Directions –
Return all of the entries, keeping every word and mark as it is.

------------------------------------

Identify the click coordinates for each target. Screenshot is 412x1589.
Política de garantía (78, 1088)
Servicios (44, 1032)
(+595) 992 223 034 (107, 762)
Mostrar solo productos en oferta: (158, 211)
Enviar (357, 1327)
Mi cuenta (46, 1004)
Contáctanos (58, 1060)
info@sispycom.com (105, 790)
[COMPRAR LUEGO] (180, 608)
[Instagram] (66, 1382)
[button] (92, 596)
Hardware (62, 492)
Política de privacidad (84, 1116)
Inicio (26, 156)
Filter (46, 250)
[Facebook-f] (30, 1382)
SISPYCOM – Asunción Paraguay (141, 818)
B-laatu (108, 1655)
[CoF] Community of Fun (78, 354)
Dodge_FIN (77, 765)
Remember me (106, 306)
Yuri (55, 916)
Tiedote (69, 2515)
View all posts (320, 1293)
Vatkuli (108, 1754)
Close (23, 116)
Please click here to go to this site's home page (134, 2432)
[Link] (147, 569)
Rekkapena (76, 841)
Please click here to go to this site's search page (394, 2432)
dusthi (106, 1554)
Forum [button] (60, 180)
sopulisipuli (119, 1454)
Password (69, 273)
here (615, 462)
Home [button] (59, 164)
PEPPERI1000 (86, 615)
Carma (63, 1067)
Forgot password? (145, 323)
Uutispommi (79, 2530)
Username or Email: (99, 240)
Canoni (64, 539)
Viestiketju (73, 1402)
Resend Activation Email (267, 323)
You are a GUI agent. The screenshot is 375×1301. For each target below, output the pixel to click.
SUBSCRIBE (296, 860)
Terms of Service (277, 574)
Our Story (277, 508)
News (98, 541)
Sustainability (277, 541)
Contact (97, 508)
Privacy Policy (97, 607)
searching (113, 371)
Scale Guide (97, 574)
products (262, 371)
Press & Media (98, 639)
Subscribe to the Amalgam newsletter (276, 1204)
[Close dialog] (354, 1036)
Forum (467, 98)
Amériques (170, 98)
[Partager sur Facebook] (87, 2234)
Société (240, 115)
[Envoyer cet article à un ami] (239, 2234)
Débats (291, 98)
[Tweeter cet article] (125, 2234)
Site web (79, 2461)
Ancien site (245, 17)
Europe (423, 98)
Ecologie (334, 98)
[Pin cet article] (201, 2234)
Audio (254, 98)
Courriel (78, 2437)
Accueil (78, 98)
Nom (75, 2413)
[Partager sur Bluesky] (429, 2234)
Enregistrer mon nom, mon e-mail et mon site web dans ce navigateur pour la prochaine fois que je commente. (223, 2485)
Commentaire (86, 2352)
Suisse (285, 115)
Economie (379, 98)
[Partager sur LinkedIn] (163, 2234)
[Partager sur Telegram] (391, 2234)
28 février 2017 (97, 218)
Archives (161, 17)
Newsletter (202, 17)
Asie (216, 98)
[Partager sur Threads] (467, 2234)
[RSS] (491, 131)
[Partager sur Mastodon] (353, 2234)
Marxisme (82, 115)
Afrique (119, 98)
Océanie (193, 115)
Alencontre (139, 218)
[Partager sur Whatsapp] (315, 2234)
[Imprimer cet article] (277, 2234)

------------------------------------

Result below –
Identify the click coordinates for each target. Screenshot is 412x1589.
Política de garantía (78, 1088)
Servicios (44, 1032)
(+595) 992 223 034 (107, 762)
Mostrar solo productos en oferta: (158, 211)
Enviar (357, 1327)
Mi cuenta (46, 1004)
Contáctanos (58, 1060)
info@sispycom.com (105, 790)
[COMPRAR LUEGO] (180, 608)
[Instagram] (66, 1382)
[button] (92, 596)
Hardware (62, 492)
Política de privacidad (84, 1116)
Inicio (26, 156)
Filter (46, 250)
[Facebook-f] (30, 1382)
SISPYCOM – Asunción Paraguay (141, 818)
B-laatu (108, 1655)
[CoF] Community of Fun (78, 354)
Dodge_FIN (77, 765)
Remember me (106, 306)
Yuri (55, 916)
Tiedote (69, 2515)
View all posts (320, 1293)
Vatkuli (108, 1754)
Close (23, 116)
Please click here to go to this site's home page (134, 2432)
[Link] (147, 569)
Rekkapena (76, 841)
Please click here to go to this site's search page (394, 2432)
dusthi (106, 1554)
Forum [button] (60, 180)
sopulisipuli (119, 1454)
Password (69, 273)
here (615, 462)
Home [button] (59, 164)
PEPPERI1000 (86, 615)
Carma (63, 1067)
Forgot password? (145, 323)
Uutispommi (79, 2530)
Username or Email: (99, 240)
Canoni (64, 539)
Viestiketju (73, 1402)
Resend Activation Email (267, 323)
You are a GUI agent. The screenshot is 375×1301. For each target below, output the pixel to click.
SUBSCRIBE (296, 860)
Terms of Service (277, 574)
Our Story (277, 508)
News (98, 541)
Sustainability (277, 541)
Contact (97, 508)
Privacy Policy (97, 607)
searching (113, 371)
Scale Guide (97, 574)
products (262, 371)
Press & Media (98, 639)
Subscribe to the Amalgam newsletter (276, 1204)
[Close dialog] (354, 1036)
Forum (467, 98)
Amériques (170, 98)
[Partager sur Facebook] (87, 2234)
Société (240, 115)
[Envoyer cet article à un ami] (239, 2234)
Débats (291, 98)
[Tweeter cet article] (125, 2234)
Site web (79, 2461)
Ancien site (245, 17)
Europe (423, 98)
Ecologie (334, 98)
[Pin cet article] (201, 2234)
Audio (254, 98)
Courriel (78, 2437)
Accueil (78, 98)
Nom (75, 2413)
[Partager sur Bluesky] (429, 2234)
Enregistrer mon nom, mon e-mail et mon site web dans ce navigateur pour la prochaine fois que je commente. (223, 2485)
Commentaire (86, 2352)
Suisse (285, 115)
Economie (379, 98)
[Partager sur LinkedIn] (163, 2234)
[Partager sur Telegram] (391, 2234)
28 février 2017 (97, 218)
Archives (161, 17)
Newsletter (202, 17)
Asie (216, 98)
[Partager sur Threads] (467, 2234)
[RSS] (491, 131)
[Partager sur Mastodon] (353, 2234)
Marxisme (82, 115)
Afrique (119, 98)
Océanie (193, 115)
Alencontre (139, 218)
[Partager sur Whatsapp] (315, 2234)
[Imprimer cet article] (277, 2234)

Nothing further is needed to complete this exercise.